カンバセイション・ピース』のラストの、綾子の歌は骨になり土になった犬や猫たちにも聞こえていただろう、ということを、そこだけ取り出してオカルトだとも、そうではないとも言えない。それは、この小説を最初から読んできてここにたどり着いたときに、この記述がどのように響くのかによってしか決められない。そしてこの「結果」を、小説全体(最初の文から出発して、そこまでたどり着いたということ)から切り離して「そこ」だけ他で利用することも出来ない。あるいは、『インランド・エンパイア』のラストのダンスのシーンは、そこだけ取り出して観ても、何ということもないものかも知れないが、三時間の迷宮の果てにたどり着くことによって、素晴らしい瞬間となる。(何かを「真に受け」て受けとめるためには、時間を圧縮することが出来ない。)

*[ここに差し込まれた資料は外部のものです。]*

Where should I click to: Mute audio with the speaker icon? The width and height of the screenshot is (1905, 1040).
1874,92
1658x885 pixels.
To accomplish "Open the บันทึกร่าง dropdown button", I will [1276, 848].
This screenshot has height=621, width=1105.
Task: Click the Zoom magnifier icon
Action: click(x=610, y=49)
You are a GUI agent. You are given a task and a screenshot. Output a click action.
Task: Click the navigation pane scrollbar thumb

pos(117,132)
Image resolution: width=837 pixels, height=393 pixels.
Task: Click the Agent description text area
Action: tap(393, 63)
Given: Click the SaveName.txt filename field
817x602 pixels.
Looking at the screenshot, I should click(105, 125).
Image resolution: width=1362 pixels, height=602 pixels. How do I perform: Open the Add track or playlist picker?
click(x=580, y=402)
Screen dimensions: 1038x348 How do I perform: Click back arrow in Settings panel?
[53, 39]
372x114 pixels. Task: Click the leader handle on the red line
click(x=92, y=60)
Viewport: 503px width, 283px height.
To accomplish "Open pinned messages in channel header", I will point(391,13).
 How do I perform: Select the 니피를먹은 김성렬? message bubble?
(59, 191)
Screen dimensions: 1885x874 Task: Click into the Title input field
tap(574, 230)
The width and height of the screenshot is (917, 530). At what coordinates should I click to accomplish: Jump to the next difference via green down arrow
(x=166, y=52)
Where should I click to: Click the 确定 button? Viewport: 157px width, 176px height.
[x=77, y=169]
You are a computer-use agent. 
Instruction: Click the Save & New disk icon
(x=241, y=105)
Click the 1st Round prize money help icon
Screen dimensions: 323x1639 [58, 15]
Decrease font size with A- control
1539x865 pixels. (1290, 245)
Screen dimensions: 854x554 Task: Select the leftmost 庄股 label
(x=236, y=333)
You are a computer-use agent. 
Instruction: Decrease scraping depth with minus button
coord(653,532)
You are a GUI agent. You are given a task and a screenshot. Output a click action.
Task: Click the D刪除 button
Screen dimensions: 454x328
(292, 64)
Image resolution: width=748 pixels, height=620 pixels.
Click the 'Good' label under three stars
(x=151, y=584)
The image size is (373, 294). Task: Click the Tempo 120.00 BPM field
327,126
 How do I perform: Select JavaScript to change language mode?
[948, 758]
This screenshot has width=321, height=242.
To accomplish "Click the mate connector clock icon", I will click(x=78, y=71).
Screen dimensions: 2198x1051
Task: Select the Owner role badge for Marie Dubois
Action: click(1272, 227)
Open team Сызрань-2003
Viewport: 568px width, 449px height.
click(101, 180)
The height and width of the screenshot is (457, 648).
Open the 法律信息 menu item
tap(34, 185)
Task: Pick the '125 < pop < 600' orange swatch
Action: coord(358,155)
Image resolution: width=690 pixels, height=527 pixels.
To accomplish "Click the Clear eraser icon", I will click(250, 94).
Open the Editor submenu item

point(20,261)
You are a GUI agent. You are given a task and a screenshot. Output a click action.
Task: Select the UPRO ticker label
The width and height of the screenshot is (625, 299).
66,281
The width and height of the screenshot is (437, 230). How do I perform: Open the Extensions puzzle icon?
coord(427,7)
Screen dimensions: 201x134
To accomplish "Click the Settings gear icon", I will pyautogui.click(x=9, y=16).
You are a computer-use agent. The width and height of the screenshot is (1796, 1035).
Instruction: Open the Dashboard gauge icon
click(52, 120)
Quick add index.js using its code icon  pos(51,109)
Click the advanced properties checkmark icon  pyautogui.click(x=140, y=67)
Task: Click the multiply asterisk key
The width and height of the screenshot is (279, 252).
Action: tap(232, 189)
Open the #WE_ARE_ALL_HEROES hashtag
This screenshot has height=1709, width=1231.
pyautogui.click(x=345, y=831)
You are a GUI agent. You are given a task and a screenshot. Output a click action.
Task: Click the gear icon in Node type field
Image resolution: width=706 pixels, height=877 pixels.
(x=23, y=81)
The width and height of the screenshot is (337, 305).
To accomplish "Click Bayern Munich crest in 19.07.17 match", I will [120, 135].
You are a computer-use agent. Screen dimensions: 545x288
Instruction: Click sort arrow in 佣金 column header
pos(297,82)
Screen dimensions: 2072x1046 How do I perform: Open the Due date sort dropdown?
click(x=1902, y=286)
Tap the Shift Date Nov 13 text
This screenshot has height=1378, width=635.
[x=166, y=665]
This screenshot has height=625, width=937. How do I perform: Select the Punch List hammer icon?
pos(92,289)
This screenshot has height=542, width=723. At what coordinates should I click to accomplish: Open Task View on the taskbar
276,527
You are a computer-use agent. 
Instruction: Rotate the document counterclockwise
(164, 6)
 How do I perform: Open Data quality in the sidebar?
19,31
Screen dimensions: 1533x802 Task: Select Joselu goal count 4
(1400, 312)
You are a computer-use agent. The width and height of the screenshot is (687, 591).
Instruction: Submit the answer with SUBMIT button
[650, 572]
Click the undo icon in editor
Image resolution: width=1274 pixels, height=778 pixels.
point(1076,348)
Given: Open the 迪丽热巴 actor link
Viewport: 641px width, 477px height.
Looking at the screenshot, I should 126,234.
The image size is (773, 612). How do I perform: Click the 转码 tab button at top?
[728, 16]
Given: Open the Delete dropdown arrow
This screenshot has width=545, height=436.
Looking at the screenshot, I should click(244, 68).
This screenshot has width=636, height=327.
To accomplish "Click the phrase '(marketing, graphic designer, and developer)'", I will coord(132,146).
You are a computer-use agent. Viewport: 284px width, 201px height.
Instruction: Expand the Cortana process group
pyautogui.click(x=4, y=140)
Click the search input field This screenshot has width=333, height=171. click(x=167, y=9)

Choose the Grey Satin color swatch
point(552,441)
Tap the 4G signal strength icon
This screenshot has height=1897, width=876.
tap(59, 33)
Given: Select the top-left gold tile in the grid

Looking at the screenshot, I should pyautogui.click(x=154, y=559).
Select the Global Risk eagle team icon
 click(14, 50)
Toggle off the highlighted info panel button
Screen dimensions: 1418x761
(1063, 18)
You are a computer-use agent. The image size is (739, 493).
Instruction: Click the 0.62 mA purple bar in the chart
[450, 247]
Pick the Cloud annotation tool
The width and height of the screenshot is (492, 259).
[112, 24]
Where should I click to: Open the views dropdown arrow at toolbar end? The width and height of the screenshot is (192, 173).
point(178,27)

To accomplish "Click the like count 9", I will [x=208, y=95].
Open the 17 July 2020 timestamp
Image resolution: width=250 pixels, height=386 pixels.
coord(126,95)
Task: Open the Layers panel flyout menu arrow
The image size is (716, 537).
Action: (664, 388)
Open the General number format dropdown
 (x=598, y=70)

●ただ、この発言は(ぼくの記憶が正しければ)『マルホランド・ドライブ』のカウボーイのシーンを観て「フィクション観が揺さぶられた」という話からつづいていた。『マルホランド・ドライブ』に出て来る映画監督は、黒幕から指示された主演女優を断ったことで、映画から下ろされるだけでなく全財産も凍結されてしまう。そこで謎のカウボーイと会うことになる。カウボーイは監督に、「人の態度はある程度その人の人生を決める」とかいうような意味のありふれた人生訓を話す。それに適当に相づちをうつ監督に、話を合わせているだけだろう、本気で同意しているのかと問いつめ、心から正しいと思ってると答える監督(だが、態度としては「そういう態度」ではない)にカウボーイは、何を?、と問い返す。すると監督は(やや早口で)、カウボーイが言った人生訓をまったくそのまま録音を再生するように反復する。(だが、日本語の字幕では、カウボーイの言ったことの「意味」を要約して答えたことになってしまっている。)保坂さんはこのシーンを観て「フィクション観が揺さぶられた」と話し、それにつづいて上記の話になった。この二つの話の繋がりというか関係を、ぼくは掴めていない。
とはいえ、ことさらこの二つを関連づける必要はないのかもしれない。この話はこの話として面白いので、書き留めておく。